The score gets to 11-1, and the game is effectively over. Another excellent feature of eSports is that a highlight is never too far away. Team Immunity’s Rickeh is the last of his team remaining, and is backed into a corner with five opponents circling. He emerges from the shadow, and fires a single shot seemingly into the abyss, only for it to headshot Virtus.Pro’s byali, to gasps from both the commentators and crowd. The replay is described as disgusting, which plays well with the crowd.

Advertisement

Virtus.Pro are very gracious in victory. Well, as gracious as you get in eSports. Two of their players purchase the most expensive, and strangely ineffective, weapon in the game in a kind of passive aggressive show of disdain for their opponent. This kind of move is often accompanied with a lot of derogatory commentary when games are played online by individuals in the comfort of their homes – we’re left to read between the lines in a televised tournament.

The match ends 16-3, with the players emerging from their racing car chairs (oh yes) to shake hands with each other like a line of Major League baseballers.

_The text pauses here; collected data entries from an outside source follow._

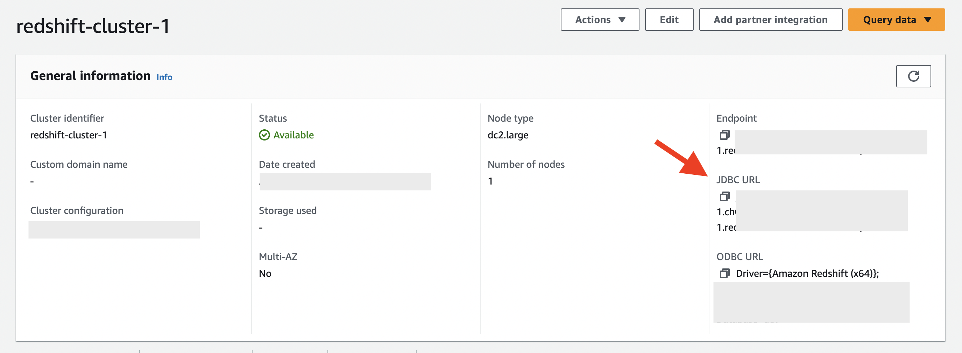Click the Edit button
This screenshot has height=353, width=962.
(x=669, y=20)
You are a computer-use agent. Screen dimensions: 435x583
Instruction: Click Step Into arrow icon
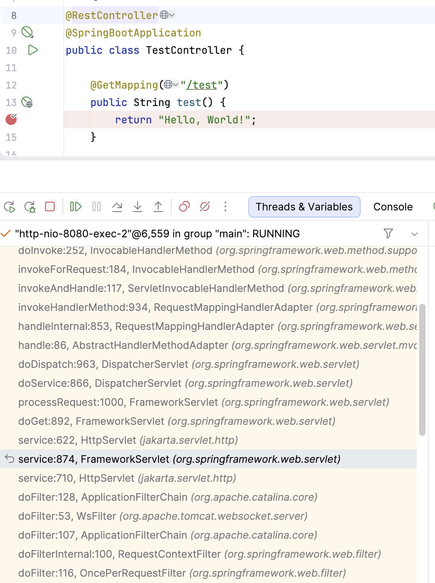[138, 207]
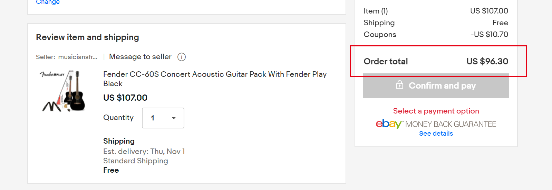Click the item price US $107.00
Image resolution: width=552 pixels, height=190 pixels.
pyautogui.click(x=125, y=98)
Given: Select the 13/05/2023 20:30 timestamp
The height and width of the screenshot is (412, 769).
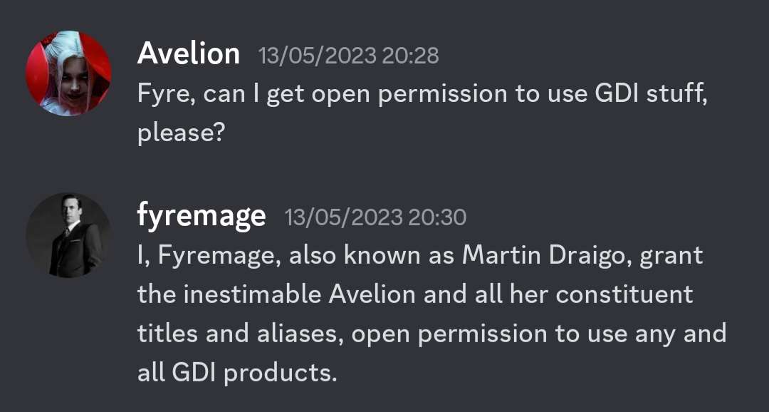Looking at the screenshot, I should [376, 217].
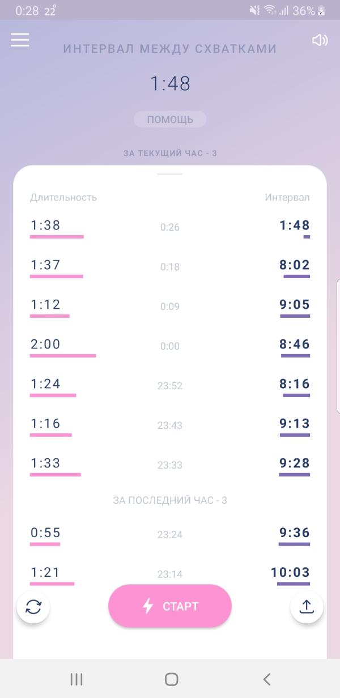Tap the Длительность column header
Image resolution: width=340 pixels, height=698 pixels.
click(63, 197)
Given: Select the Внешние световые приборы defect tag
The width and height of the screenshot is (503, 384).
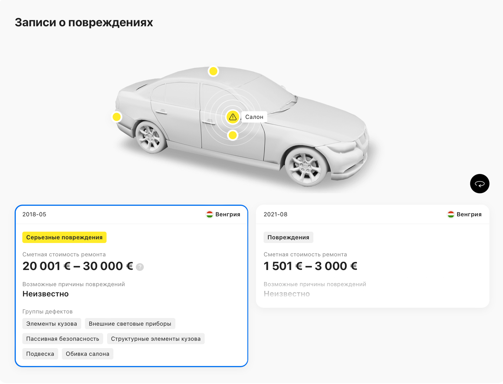Looking at the screenshot, I should coord(130,324).
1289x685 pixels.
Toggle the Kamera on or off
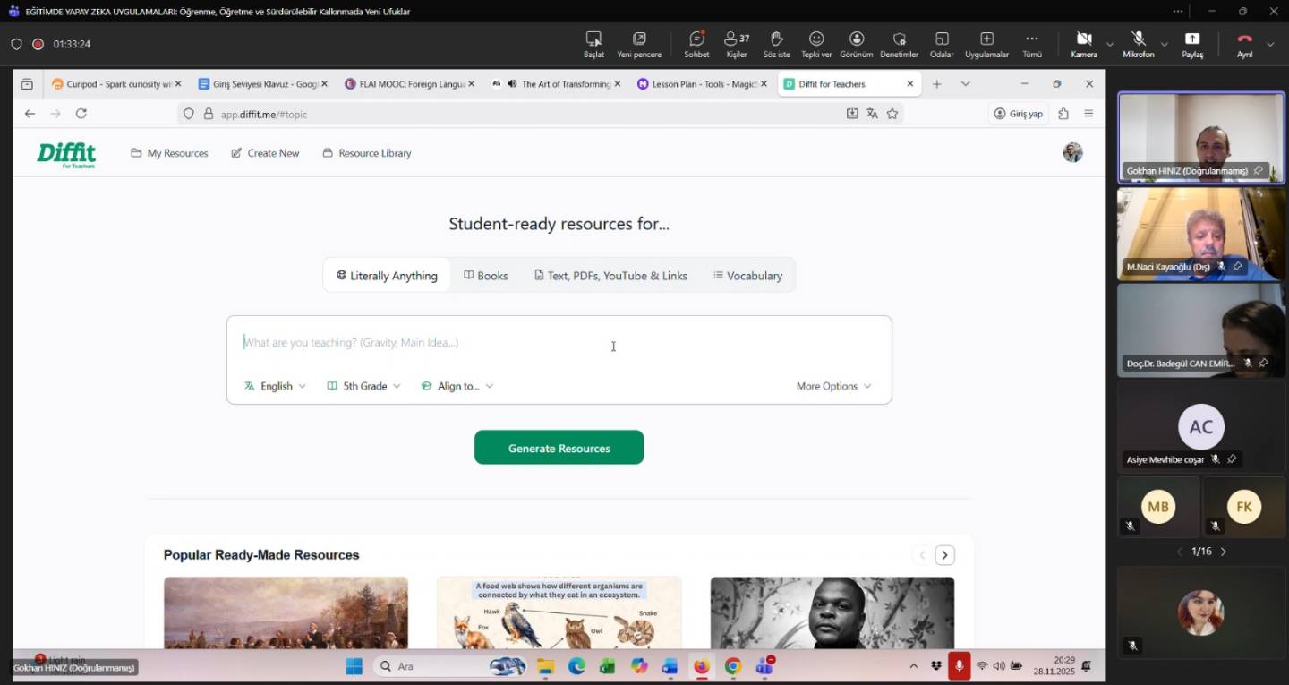point(1084,39)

Novelty cheques are handed to the winners and losers, before some final thoughts from the panel of experts.

All in all, the standard of competition that was seen on TV was a little lopsided, given the vast majority of the overtime first round was missed due to the late finish in the gold. But for a first go, it was a very good effort, particularly by the four panellists describing the action and shepherding the viewers through the event.

It was Australia’s first taste of eSports action. And it won’t be our last. While it’s a form of sport that is never going to appeal to everyone – indeed its appeal is limited to quite a specific demographic – the rise of eSports will mean broadcasts like Saturday’s $55,000 Counter-Strike tournament become far more common in the years ahead.

For a sports fan like me, who has grown up with video games but spends many fewer hours in front of the screen than five years ago, eSports will likely end as not much more than a curiosity to fill in the time between the ball sports that I love.

But for a whole generation of sports fans, eSports might just be their idea of a Saturday afternoon on the couch.